INSTRUCTIONS FOR THE TASK: Copy the records from the line containing "The width and height of the screenshot is (402, 306)." down to the line containing "pyautogui.click(x=861, y=21)", swapping "cupcake" for "muffin" and leaving everything else untouched.

MATERIAL:
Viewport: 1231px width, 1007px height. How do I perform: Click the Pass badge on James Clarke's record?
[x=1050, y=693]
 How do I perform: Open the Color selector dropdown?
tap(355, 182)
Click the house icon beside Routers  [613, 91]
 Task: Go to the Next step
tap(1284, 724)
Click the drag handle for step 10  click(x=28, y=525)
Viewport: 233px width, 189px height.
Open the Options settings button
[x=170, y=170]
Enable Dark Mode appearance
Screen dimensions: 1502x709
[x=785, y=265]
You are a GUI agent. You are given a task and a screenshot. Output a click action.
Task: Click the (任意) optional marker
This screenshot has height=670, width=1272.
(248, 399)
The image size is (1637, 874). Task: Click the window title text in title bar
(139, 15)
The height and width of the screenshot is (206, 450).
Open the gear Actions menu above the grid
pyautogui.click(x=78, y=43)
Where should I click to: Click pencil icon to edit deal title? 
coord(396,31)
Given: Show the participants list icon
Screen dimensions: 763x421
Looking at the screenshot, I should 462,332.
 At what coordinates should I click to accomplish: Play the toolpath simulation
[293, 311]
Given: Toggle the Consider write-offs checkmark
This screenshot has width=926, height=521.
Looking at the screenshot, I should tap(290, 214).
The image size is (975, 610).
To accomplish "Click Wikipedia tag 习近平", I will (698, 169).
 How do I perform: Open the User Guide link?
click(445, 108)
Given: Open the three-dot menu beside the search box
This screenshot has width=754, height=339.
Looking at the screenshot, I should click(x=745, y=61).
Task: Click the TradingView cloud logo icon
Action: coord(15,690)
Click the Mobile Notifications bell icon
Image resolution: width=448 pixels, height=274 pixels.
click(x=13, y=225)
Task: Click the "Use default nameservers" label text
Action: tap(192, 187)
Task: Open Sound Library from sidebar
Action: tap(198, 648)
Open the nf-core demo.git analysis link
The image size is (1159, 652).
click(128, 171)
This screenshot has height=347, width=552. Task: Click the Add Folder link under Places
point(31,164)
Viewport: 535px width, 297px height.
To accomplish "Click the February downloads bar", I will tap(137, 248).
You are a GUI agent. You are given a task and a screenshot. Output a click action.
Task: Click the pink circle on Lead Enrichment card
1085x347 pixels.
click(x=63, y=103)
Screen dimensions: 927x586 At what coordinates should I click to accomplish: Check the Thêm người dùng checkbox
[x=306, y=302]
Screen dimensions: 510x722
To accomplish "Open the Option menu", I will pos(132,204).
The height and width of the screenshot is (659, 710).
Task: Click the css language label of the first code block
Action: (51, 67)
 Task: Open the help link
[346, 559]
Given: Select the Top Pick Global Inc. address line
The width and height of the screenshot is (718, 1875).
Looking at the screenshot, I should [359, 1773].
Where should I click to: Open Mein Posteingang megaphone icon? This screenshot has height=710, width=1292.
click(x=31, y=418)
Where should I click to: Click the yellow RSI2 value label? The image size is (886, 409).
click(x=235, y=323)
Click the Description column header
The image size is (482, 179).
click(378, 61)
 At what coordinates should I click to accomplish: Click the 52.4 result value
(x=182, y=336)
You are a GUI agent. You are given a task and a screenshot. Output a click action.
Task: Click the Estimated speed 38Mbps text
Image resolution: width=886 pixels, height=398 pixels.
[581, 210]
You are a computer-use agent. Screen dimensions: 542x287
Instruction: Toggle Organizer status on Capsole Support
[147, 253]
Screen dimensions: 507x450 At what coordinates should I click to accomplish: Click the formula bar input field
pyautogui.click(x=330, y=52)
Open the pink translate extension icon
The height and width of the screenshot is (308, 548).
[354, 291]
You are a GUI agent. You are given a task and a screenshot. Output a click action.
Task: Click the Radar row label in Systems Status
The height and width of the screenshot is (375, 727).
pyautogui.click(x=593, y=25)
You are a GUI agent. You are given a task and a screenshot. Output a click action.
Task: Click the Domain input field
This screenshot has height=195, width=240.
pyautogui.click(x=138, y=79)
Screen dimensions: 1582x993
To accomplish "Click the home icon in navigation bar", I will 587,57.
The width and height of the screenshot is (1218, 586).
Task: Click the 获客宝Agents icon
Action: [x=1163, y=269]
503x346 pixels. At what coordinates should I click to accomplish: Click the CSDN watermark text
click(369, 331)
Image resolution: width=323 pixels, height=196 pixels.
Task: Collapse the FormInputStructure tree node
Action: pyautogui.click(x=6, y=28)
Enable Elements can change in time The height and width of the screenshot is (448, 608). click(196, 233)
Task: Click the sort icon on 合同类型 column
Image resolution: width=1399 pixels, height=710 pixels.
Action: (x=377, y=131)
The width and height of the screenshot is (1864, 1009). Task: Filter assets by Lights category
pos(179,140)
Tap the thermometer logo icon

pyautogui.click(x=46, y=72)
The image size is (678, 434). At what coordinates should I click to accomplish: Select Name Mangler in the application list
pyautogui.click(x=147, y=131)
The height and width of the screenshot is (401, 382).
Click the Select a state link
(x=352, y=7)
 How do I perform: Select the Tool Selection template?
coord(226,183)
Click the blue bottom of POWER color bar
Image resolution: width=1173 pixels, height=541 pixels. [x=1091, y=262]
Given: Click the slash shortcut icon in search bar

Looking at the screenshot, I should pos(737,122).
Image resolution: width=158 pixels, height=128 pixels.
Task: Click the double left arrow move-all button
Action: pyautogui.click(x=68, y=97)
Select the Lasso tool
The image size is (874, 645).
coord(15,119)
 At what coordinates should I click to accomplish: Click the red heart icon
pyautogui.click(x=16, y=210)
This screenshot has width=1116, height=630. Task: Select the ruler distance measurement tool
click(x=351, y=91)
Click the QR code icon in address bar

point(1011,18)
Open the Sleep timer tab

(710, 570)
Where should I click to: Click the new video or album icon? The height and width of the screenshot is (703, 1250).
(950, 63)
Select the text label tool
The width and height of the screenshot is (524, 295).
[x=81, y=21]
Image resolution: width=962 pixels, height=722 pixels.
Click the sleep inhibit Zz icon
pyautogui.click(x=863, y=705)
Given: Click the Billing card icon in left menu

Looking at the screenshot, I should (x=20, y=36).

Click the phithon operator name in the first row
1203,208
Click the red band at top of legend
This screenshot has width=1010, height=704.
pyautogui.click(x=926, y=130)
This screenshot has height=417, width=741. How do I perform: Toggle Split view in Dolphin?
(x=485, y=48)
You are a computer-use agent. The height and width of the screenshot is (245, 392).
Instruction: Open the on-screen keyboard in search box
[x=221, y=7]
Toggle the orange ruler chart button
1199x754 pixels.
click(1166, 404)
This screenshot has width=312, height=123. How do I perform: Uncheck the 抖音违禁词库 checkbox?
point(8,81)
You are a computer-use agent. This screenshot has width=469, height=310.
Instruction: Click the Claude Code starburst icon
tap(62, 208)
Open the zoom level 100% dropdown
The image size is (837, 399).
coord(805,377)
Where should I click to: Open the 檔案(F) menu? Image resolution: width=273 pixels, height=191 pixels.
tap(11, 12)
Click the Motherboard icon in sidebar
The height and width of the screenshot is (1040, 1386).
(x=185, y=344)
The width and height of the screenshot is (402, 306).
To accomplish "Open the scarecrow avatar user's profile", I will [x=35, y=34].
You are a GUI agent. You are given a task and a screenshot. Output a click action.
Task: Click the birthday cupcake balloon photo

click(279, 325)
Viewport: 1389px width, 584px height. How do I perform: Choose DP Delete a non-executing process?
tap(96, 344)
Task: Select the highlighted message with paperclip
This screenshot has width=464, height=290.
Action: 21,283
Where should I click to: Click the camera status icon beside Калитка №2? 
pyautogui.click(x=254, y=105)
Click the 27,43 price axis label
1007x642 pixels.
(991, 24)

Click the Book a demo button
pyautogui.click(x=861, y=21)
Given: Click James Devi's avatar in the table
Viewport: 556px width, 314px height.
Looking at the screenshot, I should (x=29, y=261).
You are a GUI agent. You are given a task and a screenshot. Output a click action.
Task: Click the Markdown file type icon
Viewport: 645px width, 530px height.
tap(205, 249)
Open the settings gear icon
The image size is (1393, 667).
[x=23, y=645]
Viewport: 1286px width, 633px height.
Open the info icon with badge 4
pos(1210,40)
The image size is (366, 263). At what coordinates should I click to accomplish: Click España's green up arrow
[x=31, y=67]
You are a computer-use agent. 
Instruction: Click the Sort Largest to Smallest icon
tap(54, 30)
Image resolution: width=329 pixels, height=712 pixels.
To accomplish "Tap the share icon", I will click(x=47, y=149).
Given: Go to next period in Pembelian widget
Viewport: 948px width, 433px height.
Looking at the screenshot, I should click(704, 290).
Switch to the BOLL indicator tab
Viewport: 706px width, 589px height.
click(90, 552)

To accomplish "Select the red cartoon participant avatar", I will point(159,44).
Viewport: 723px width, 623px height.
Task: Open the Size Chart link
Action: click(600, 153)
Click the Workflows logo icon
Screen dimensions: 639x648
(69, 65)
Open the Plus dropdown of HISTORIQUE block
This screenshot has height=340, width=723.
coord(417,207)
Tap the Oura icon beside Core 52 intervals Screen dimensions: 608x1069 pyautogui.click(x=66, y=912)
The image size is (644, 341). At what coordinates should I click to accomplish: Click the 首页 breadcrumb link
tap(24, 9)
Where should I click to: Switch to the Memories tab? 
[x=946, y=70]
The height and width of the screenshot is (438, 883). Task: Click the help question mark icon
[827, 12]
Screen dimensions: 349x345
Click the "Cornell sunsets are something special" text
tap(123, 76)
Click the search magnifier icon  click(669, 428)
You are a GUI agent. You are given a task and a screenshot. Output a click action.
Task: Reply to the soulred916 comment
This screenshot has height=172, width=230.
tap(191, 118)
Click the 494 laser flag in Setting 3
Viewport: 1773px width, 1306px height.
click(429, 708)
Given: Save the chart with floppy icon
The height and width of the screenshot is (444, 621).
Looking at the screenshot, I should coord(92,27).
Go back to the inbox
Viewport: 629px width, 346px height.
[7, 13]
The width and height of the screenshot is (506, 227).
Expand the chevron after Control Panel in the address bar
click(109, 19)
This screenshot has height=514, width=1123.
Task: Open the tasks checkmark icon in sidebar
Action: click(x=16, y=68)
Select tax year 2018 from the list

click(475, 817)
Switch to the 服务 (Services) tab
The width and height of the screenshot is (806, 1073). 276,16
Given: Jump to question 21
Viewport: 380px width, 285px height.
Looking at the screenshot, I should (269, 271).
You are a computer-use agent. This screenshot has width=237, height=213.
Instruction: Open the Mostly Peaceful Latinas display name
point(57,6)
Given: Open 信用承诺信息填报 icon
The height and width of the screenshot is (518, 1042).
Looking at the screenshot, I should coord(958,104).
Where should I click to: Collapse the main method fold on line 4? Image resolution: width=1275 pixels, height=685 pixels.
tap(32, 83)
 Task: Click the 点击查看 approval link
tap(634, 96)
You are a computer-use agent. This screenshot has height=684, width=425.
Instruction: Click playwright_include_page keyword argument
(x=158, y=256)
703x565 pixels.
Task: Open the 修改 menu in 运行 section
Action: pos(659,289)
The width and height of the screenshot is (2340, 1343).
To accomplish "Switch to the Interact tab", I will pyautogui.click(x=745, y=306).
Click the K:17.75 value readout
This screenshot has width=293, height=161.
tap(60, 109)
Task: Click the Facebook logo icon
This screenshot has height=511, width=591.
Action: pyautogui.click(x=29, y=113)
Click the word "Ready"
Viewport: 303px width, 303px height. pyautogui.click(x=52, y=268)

RESULT:
The width and height of the screenshot is (402, 306).
To accomplish "Open the scarecrow avatar user's profile", I will [x=35, y=34].
You are a GUI agent. You are given a task and a screenshot. Output a click action.
Task: Click the birthday muffin balloon photo

click(279, 325)
Viewport: 1389px width, 584px height. How do I perform: Choose DP Delete a non-executing process?
tap(96, 344)
Task: Select the highlighted message with paperclip
This screenshot has width=464, height=290.
Action: 21,283
Where should I click to: Click the camera status icon beside Калитка №2? 
pyautogui.click(x=254, y=105)
Click the 27,43 price axis label
1007x642 pixels.
(991, 24)

Click the Book a demo button
pyautogui.click(x=861, y=21)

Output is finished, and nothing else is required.